The Entertainment Software Association has decided to chime in on all the news surrounding the inclusion of video games as a disorder and potential health hazard in the ICD-11 for international diseases in the World Health Organization index.

GamesIndustry.biz is reporting that a spokesperson for the Entertainment Software Association has offered a response to the current drafts of the World Health Organization ICD-11 beta, which lists two new entries for gaming as an addictive disorder and gaming as a health hazard. The spokesperson stated...

The World Health Organization knows that common sense and objective research prove video games are not addictive. And, putting that official label on them recklessly trivializes real mental health issues like depression and social anxiety disorder, which deserve treatment and the full attention of the medical community. We strongly encourage the WHO to reverse direction on its proposed action.

The ESA also mentioned that gaming is very closely related to other pastimes, such as sports, where there are also avid fans and consumers of that entertainment venture without those activities being labeled as health hazards or disorders.

Some within the gaming community have taken umbrage with the focus on turning gaming into an internationally labeled disorder because they fear it may further stigmatize and demonize the appearance of video game culture. This also comes at a time where many companies -- such as Blizzard Entertainment, Activision, Sony and others -- are trying to aggressively push eSports off the ground as a global market all its own. It would be rather difficult to attain market spread and saturation in some territories when there's a looming omen overhead from the WHO that classifies gaming as a potential health hazard.

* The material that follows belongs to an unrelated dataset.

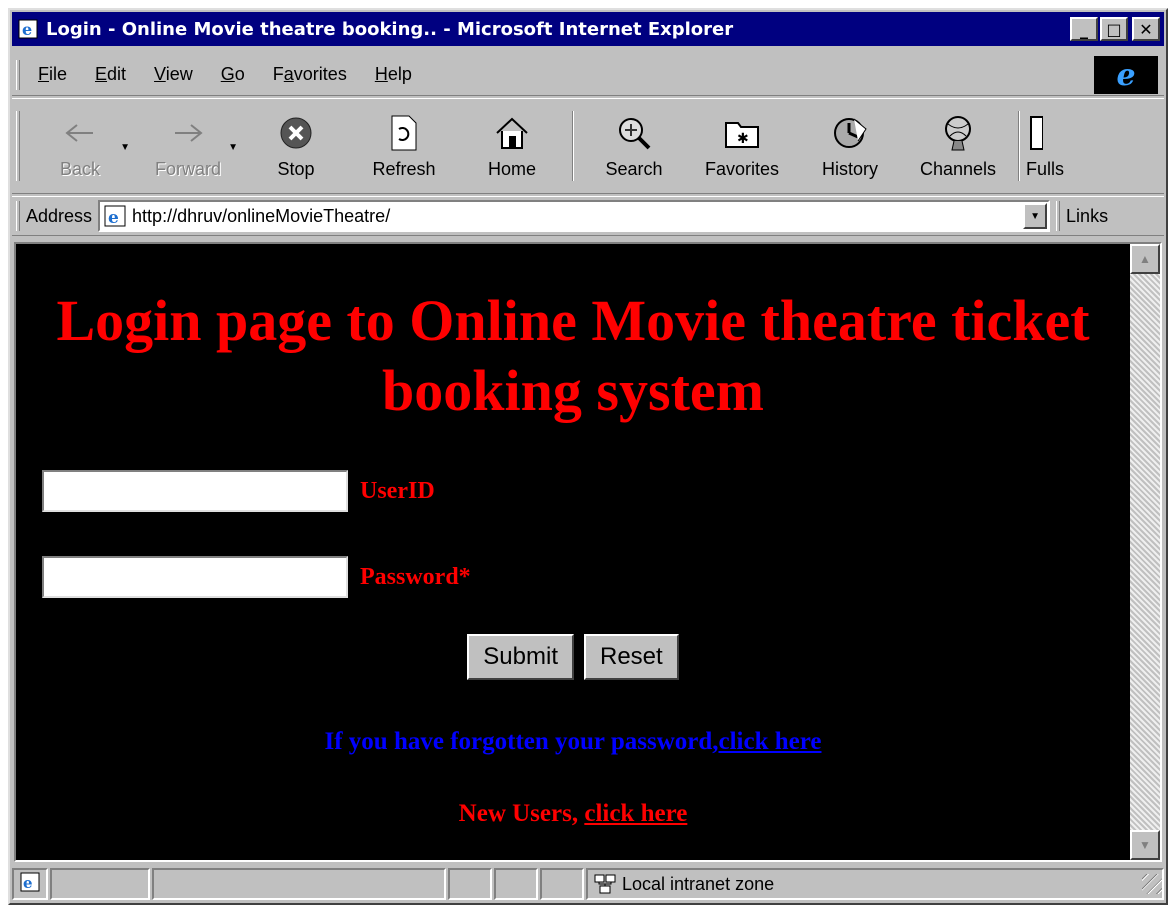  Describe the element at coordinates (632, 657) in the screenshot. I see `reset-button: Reset` at that location.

On the other side of the table there are those who are glad that these classifications exist because it means that those who do suffer from gaming addiction can get properly diagnosed and potentially get appropriate help. Some feel that this could help work to establish preventative measures so that cases where individuals literally died by gaming to death in PC cafes can be reduced. However, the cases of gaming to death have been rare.

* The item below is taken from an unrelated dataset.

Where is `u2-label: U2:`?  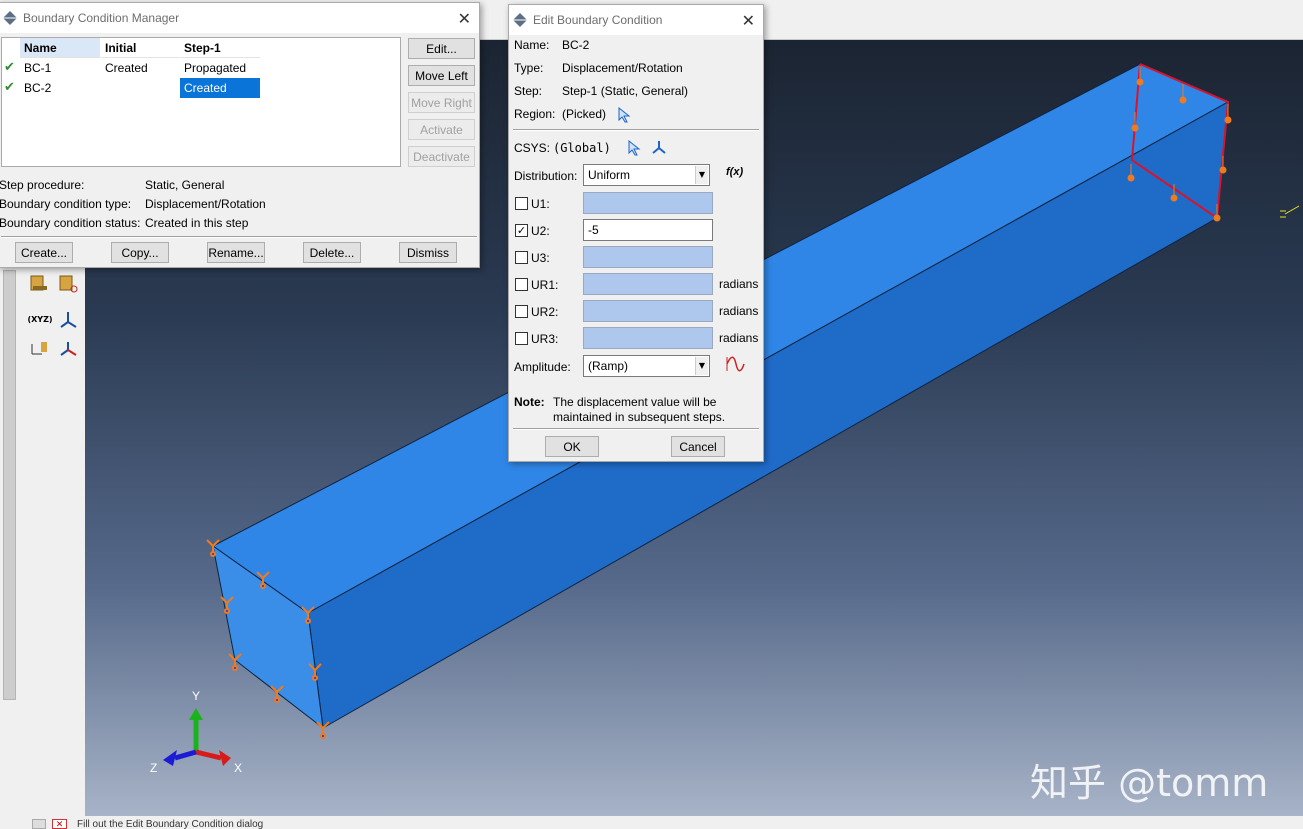 u2-label: U2: is located at coordinates (540, 231).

South Korea already has lots of strict regulations on gaming and a government arm in the form of the Ministry of Culture that has aggressively been working to curb video game addiction in the region.

It's understandable that the ESA would likely be opposed to the inclusion of gaming into the ICD-11 index given that there are worries about what sort of wider implications it could have on the gaming industry as a whole.

However, it should be noted that there is no guarantee that the entries in the current ICD-11 beta draft will make the final cut for the compendium of diseases set to be published in full later on in 2018. It's possible that both entries for video games could be removed, or it's possible that the two entries could get the a-okay from the World Health Organization.